◆ Selected text:
Artist publishes 100 drawings from Peru's COVID-19 pandemic
With a pencil and a notebook, Peruvian artist Edilberto Jiménez walks the streets of Lima and cities in the Andes mountains collecting stories and images about the coronavirus health crisis that has devastated Peru
By FRANKLIN BRICEÑO Associated Press
May 20, 2021, 11:37 PM
3 min read
The Associated Press
Edilberto Jimenez poses with one of his drawings at his home in San Juan de Lurigancho, on the outskirts of Lima, Peru, Thursday, May 20, 2021. Jimenez compiled in a book his interpretation of the sufferings that Peruvians have endured during the COVID pandemic that has caused a deepening economic crisis and has killed more than 66,000 people in the Andean country. (AP Photo/Martin Mejia)
LIMA, Peru -- With a pencil and a notebook, artist Edilberto Jiménez walks the streets of Lima and cities in the Andes mountains collecting stories and images about the
coronavirus health crisis that has devastated Peru.
Later, in his workshop, he completes the scenes while reading newspapers or watching television news about the pandemic that has killed tens of thousands of people in his South American homeland.
Its like a war with an invisible enemy, Jiménez says of COVID-19.
Each drawing tells a story that had an impact on me, says the artist, who drew 750 sketches and selected 100 of them for a book called New Coronavirus and Good Government."
His title plays off that of another book New Chronicle and Good Government, a 1615 work by Felipe Guamán Poma de Ayala containing 400 drawings and 1,200 pages recounting the suffering of Indigenous peoples at the hands of the Spaniards.

[Stored items]

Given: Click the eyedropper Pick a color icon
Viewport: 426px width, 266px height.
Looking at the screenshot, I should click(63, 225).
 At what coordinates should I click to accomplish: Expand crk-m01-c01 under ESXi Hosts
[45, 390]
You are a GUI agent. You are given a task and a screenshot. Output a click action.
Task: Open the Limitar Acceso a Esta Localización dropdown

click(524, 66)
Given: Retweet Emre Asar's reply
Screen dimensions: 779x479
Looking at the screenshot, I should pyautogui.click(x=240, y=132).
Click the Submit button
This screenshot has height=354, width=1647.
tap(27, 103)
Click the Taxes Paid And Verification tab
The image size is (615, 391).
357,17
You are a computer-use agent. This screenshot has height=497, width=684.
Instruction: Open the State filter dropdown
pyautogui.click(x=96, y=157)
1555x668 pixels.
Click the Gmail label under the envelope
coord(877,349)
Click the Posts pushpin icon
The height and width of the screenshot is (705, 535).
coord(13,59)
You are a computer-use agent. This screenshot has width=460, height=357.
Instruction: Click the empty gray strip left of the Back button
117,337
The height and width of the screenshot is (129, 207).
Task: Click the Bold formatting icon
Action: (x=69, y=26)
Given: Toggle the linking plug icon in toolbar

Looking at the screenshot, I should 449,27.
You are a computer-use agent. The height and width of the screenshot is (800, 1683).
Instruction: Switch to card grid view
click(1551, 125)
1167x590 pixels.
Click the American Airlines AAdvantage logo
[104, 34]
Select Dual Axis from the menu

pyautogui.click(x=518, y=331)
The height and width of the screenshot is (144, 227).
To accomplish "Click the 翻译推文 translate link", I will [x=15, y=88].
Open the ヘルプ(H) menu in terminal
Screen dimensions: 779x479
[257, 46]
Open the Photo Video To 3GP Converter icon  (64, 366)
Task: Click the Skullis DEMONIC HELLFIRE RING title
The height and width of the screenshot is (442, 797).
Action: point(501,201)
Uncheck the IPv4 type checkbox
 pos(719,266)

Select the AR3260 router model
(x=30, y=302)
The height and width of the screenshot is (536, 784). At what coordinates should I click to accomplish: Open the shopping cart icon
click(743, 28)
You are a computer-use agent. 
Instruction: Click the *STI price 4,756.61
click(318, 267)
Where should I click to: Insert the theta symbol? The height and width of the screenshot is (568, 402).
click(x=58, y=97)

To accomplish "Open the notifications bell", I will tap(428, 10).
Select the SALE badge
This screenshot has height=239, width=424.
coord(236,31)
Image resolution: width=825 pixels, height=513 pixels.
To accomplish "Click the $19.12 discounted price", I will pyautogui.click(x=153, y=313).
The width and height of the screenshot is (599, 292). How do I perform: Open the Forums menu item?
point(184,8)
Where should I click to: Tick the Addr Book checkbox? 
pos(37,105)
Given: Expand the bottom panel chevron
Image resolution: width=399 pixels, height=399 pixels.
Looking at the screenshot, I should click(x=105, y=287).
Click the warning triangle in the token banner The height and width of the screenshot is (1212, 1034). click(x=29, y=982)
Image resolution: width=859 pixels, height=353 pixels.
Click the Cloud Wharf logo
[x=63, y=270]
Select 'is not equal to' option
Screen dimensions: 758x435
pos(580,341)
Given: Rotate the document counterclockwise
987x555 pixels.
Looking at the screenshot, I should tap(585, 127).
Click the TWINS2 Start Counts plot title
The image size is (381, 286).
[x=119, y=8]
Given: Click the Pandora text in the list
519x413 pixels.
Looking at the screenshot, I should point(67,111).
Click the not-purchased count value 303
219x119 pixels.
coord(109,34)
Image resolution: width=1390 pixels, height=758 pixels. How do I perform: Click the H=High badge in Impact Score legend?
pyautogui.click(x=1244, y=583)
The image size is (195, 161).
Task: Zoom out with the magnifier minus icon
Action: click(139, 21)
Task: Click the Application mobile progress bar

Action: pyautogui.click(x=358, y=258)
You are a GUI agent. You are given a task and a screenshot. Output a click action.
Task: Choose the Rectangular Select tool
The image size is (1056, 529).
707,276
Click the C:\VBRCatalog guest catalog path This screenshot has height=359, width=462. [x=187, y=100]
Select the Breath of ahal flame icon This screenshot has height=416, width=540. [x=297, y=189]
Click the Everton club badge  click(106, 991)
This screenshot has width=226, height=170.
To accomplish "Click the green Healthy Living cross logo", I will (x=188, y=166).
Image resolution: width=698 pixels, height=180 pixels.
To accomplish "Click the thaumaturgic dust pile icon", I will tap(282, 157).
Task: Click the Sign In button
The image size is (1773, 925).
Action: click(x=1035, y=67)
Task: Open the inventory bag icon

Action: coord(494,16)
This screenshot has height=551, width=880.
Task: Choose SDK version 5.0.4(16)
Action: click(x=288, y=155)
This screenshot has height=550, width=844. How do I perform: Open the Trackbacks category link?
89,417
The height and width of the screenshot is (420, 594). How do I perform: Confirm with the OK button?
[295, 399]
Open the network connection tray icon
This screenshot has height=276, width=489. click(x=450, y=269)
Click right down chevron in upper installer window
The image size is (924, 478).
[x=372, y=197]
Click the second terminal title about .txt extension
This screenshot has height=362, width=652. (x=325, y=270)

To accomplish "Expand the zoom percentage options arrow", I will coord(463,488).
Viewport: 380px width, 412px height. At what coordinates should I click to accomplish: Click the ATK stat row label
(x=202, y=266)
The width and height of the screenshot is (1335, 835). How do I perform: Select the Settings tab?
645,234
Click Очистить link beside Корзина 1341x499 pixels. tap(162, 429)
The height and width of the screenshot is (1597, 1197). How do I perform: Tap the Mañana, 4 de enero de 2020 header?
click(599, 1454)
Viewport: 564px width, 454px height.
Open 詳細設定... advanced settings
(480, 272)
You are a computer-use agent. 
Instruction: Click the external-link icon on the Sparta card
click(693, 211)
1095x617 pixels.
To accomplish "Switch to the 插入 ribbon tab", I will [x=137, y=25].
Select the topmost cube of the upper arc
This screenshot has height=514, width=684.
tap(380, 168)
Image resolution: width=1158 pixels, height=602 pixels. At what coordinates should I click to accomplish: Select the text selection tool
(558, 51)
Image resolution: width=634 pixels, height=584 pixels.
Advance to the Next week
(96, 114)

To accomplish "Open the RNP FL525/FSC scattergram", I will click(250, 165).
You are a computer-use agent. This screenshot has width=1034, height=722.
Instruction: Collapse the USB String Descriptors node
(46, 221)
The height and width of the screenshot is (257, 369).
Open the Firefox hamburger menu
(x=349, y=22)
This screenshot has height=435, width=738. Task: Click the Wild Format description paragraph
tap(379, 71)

◆ Task instructions:
A. From the article about Edilberto Jiménez, extract the passage from "LIMA, Peru -- With" to "South American homeland.".
B. Summarize the article about Edilberto Jiménez in two sentences.
The stored items are material separate from the article.

◆ Answers to the problems:
A.
LIMA, Peru -- With a pencil and a notebook, artist Edilberto Jiménez walks the streets of Lima and cities in the Andes mountains collecting stories and images about the
coronavirus health crisis that has devastated Peru.
Later, in his workshop, he completes the scenes while reading newspapers or watching television news about the pandemic that has killed tens of thousands of people in his South American homeland.

B. With a pencil and a notebook, Peruvian artist Edilberto Jiménez walks the streets of Lima and cities in the Andes, collecting stories and images about the coronavirus crisis that has devastated Peru, and later completes the scenes in his workshop. He drew 750 sketches and selected 100 of them for a book called "New Coronavirus and Good Government," a title that plays off a 1615 work by Felipe Guamán Poma de Ayala recounting the suffering of Indigenous peoples at the hands of the Spaniards.